Terakhir, saya tutup tulisan saya ini dengan sebuah cerita ketika Gus Dur diminta membacakan surat al-Fatihah untuk bangsa Pakistan, ketika negeri tersebut dipimin oleh seorang perempuan, Benazir Bhutto. Seorang ulama Pakistan datang dan berkata, “Doakan keselamatan atas bangsa kami, karena bukankah Rasulullah Saw telah bersabda, ‘tidak akan pernah sukses sebuah kaum yang menyerahkan kepemimpinanya pada seorang wanita?’ bukankah dengan naiknya Benazir Bhutto menjadi seorang perdana menteri nasib bangsa Pakistan akan sama dengan apa yang disabdakan Nabi?”

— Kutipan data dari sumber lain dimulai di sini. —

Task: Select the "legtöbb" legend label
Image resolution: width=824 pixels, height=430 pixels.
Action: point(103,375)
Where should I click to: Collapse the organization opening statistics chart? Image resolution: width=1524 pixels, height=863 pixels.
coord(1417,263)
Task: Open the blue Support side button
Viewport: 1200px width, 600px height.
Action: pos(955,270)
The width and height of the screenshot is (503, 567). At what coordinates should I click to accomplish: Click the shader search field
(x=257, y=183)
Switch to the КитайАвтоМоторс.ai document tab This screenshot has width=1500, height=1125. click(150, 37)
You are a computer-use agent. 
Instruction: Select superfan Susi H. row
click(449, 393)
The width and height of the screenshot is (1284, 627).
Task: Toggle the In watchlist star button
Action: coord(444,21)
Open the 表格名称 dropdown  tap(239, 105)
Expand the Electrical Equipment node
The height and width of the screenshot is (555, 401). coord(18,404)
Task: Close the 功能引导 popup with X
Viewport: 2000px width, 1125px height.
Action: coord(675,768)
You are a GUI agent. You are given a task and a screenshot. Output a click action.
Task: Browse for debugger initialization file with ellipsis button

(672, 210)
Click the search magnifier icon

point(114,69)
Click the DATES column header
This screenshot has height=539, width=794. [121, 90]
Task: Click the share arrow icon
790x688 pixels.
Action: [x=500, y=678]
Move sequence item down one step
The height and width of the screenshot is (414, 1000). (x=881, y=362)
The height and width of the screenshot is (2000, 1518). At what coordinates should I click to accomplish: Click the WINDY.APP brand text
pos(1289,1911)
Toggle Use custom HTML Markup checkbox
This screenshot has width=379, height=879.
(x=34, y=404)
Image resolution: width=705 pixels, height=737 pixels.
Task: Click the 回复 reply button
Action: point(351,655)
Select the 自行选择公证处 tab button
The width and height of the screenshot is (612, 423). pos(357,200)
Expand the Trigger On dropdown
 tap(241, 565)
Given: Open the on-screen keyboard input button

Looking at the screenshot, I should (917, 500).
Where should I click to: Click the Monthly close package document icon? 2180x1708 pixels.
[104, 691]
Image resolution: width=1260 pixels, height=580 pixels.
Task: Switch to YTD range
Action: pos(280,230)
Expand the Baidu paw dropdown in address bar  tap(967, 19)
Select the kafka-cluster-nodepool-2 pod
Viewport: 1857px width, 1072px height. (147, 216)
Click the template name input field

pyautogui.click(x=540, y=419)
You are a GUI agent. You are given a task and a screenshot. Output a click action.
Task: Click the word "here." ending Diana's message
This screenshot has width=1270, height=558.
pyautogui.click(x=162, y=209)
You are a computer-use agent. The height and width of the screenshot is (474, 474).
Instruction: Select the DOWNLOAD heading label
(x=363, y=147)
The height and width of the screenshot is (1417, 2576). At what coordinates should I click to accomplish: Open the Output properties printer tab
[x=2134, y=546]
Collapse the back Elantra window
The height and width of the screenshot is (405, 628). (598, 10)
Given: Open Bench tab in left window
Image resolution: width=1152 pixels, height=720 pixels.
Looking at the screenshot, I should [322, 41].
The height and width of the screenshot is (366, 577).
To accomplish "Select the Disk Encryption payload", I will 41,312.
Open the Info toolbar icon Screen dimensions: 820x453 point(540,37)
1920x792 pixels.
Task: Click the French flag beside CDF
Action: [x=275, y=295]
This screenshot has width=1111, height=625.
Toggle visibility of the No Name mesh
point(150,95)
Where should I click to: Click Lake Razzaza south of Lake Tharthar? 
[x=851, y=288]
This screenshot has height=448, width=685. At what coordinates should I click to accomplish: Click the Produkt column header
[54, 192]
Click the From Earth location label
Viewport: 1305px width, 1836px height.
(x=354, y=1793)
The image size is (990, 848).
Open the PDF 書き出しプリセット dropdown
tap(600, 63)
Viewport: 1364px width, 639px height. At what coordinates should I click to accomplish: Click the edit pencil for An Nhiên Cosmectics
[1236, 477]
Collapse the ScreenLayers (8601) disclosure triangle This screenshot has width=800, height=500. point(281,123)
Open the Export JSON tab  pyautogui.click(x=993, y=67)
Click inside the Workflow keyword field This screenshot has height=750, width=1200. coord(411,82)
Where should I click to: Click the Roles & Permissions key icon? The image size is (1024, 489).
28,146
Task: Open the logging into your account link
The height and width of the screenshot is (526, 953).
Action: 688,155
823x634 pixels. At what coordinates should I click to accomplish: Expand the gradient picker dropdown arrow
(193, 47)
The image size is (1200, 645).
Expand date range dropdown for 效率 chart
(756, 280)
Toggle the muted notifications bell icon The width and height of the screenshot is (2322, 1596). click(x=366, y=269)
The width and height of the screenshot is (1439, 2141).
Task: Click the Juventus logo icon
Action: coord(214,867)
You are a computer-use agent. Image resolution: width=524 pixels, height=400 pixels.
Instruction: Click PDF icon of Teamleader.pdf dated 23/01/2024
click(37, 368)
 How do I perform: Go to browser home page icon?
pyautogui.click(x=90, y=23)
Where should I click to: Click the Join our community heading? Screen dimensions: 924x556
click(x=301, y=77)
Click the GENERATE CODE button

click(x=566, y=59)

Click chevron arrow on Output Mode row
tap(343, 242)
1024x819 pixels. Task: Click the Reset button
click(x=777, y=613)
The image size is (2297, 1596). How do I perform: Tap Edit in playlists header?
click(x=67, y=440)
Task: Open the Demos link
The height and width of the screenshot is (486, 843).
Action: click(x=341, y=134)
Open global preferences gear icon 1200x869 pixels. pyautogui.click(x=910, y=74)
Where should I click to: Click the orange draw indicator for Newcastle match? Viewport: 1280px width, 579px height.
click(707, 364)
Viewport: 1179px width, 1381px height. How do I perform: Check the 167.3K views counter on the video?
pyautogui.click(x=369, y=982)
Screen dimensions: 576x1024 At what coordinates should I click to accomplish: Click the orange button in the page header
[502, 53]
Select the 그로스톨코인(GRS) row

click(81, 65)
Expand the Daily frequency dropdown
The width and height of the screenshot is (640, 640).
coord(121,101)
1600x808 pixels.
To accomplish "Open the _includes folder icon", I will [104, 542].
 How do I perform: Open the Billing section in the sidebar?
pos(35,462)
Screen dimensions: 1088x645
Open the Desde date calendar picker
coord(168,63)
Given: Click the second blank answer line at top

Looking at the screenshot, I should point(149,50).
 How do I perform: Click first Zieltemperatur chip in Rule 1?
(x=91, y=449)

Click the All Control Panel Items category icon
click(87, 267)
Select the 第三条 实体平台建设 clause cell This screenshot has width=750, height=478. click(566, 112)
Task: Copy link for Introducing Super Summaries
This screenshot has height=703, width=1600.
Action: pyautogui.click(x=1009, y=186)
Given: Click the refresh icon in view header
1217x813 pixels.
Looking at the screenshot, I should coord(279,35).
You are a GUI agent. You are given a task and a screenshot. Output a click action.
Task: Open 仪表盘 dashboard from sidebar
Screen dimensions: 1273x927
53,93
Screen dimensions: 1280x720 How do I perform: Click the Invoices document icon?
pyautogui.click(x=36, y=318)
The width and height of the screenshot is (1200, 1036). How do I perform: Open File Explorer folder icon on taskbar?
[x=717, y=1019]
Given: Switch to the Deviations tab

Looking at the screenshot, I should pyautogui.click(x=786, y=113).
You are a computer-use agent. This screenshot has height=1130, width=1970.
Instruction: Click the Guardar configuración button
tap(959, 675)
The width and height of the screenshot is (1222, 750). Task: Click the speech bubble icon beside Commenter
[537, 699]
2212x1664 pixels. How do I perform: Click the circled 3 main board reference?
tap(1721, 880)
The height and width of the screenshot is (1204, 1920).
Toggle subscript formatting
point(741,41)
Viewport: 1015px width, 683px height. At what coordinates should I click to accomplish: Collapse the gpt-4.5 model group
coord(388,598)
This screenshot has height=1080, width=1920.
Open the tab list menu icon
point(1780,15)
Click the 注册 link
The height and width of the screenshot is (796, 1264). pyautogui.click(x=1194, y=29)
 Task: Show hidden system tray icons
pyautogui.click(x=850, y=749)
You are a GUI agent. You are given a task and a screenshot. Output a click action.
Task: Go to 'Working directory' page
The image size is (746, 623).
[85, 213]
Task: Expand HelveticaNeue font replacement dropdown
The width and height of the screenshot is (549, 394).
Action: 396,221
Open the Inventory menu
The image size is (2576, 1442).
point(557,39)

Gus Dur merespon dengan mengatakan bahwa dalam hal ini harus dilakukan penafsiran baru terhadap hadis tersebut, yakni dengan melihat latar historisnya. Yakni kepemimpinan yang disebut Nabi Saw tersebut adalah kepemimpinan pada abad VII sampai IX di Jazirah Arab. Di mana kepemimpinan pada saat itu memang bersifat perorangan (individual leadership), hal tersebut yang nyatanya berbeda dengan bentuk kelembagaan sekarang.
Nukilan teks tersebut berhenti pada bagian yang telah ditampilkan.